2023 FSA Podium and Poster Abstracts
P045: CARBON DIOXIDE EMBOLISM IN ROBOTIC HYSTERECTOMY
Kevin Lukose, MD1; Tilman Chambers, MD1; Walter Diaz, MD2; David Schmelzer, DO2; Benjamin Houseman, MD, PhD, FASA2; 1Memorial Healthcare System; 2Envision Physician Services
Carbon dioxide (CO2) embolization is a rare but potentially lethal intraoperative complication of robot-assisted surgery, with an incidence rate of 0.001% and a mortality rate as high as 28% (1,2). Here we describe the management of a massive CO2 embolism that occurred following abdominal insufflation in an elective robot-assisted hysterectomy. We highlight the importance of point of care ultrasound (POCUS) and anesthesia-specific ACLS protocols in management.
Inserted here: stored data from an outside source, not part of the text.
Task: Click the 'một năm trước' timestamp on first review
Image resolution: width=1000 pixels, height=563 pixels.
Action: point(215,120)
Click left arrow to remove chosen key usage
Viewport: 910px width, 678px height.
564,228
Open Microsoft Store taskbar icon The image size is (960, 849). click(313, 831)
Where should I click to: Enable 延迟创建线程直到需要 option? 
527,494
A 45-year-old obese female with a past medical history of uterine fibroids, anemia, and hypertension presented for elective robot-assisted total hysterectomy. Her preoperative vitals were within normal limits. Following uneventful induction of anesthesia and endotracheal intubation, a transabdominal plane block was performed. Shortly after trocar placement and insufflation, the patient became hypoxemic (88%), hypotensive (60/27mmHg) and bradycardic (HR 53bpm). End tidal CO2 dropped to 5 mmHg. Insufflation was stopped, and a bolus of ephedrine 10 mg IV was given. Shortly thereafter, she decompensated into pulseless ventricular tachycardia and ACLS was initiated. Patient was administered CPR as well as 500mcg of epinephrine. ROSC was obtained in two minutes. Initial ABG showed a P02 of 143 on 100% Fi02 and PCO2 of 58. POCUS cardiac scan indicated right heart strain. The surgery was canceled and the patient was transported intubated to the ICU. A repeat ABG 30 minutes later showed improved P02 of 359 and PC02 of 55, further supporting CO2 embolism. The patient was extubated the next day and downgraded two days later. Subsequent right heart catheterization was unremarkable for any long-term sequelae. Patient was discharged and later was able to have the surgery successfully without complications.
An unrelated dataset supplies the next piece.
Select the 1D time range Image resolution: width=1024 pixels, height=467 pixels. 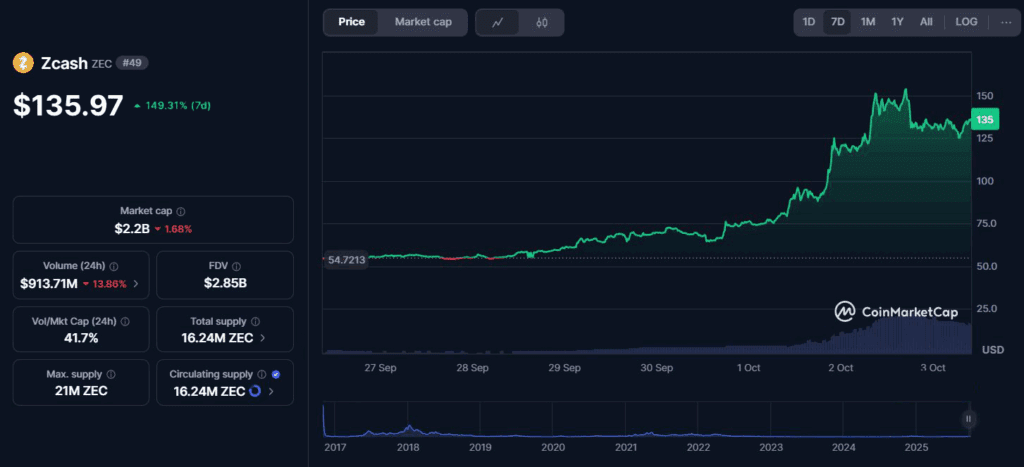click(x=809, y=22)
The overall risk of CO2 embolism during robot-assisted surgery is influenced by both insufflation technique and insufflation pressure (3,4). In theory, the incidence and mortality associated with CO2 embolization might be reduced by opting for the Hasson over the Veress technique of establishing pneumoperitoneum and reducing insufflation pressures (5). Once embolism occurs, hemodynamic collapse occurs rapidly. Both prompt ACLS and use of epinephrine have been associated with improved survival (2). Here, POCUS was useful because it permitted rapid assessment of cardiac and pulmonary function, supporting the diagnosis of embolism over other causes. Initiation of ACLS in this case was made easier because the event occurred prior to docking of the robot and positioning in Trendelenberg. ACLS and other recommended interventions, such as lateral repositioning or central venous aspiration, are often challenging during robot-assisted procedures due to positioning constraints and the need to undock the robot (3).